Para a coordenadora do Movimento Permanente de Combate à Violência Doméstica e Familiar do CNJ, conselheira Daldice Santana, é fundamental fortalecer as ações de prevenção de violência para que o Brasil possa sair da 5ª posição na lista de país com a mais alta taxa de feminicídio no mundo, segundo o Mapa da Violência 2015. “As carências na rede de atendimento são muitas, mas os tribunais precisam buscar supri-las. A sociedade violenta é fruto de lares semelhantes. A criança ou o jovem que presenciam cenas de violência vai perpetuar as agressões, seja na escola ou em seus relacionamentos. É por isso que esse trabalho é tão importante e potencialmente transformador”, afirmou.
Experiências
Em Paramirim, município da grande Natal o grupo Reconstruindo Self trabalha há um ano com homens que já foram presos por descumprimento de penas e reincidentes em casos de violência doméstica. A execução do projeto está a cargo do Centro de Referência Especializado de Assistência Social (Creas) e o juiz idealizador do projeto, Deyvis Marques, aponta o trabalho em rede como um diferencial. “Trabalhar com órgãos que possuem know-how frente a esses atendimentos sociais facilita o encaminhamento desses homens em casos de alcoolismo e drogadição”, explica.
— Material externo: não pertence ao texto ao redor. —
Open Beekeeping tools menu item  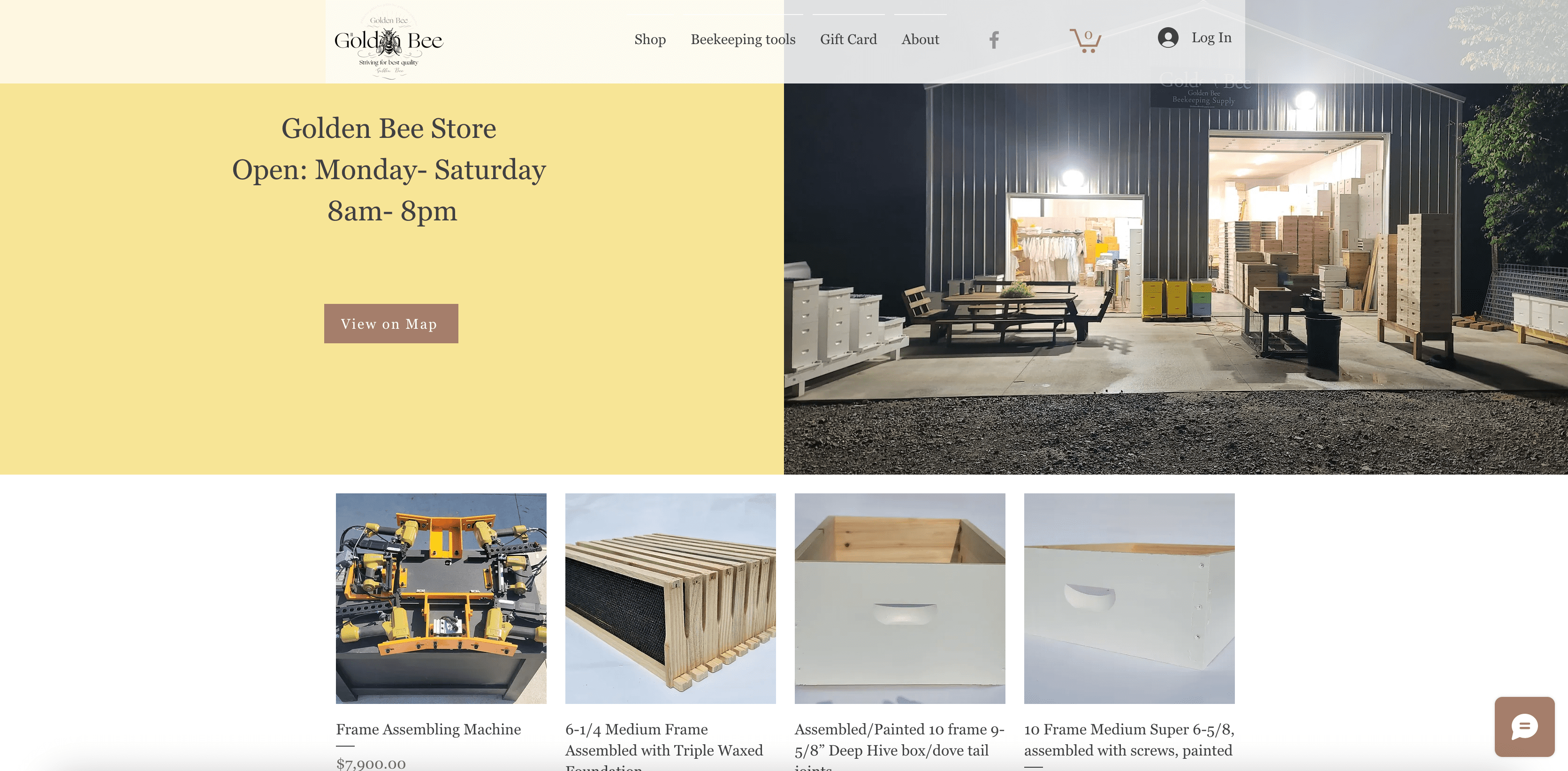tap(743, 39)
Em Vitória, no espaço Sala-Homem, da única Vara Exclusiva de Violência Doméstica da capital (onde tramitam mais de quatro mil processos com vítimas mulheres), a equipe psicossocial conversa com o agressor e, a depender da situação, pode encaminhá-lo para atendimento social ou de saúde da rede municipal. Segundo a assistente social Ingrid Mischiatte Taufner, que trabalha diretamente com os homens agressores, os alcóolatras raramente pedem ajuda. Por isso, ressalta, é tão importante o grupo reflexivo. “São seis encontros semanais e eles são obrigados a comparecer. A gente orienta, dialoga e vai quebrando as resistências. Não é fácil. Ali podemos conhecê-los um pouco melhor e encaminhá-los. É um caminho, mas não temos como garantir a mudança. Ela é gradativa e pessoal”, diz.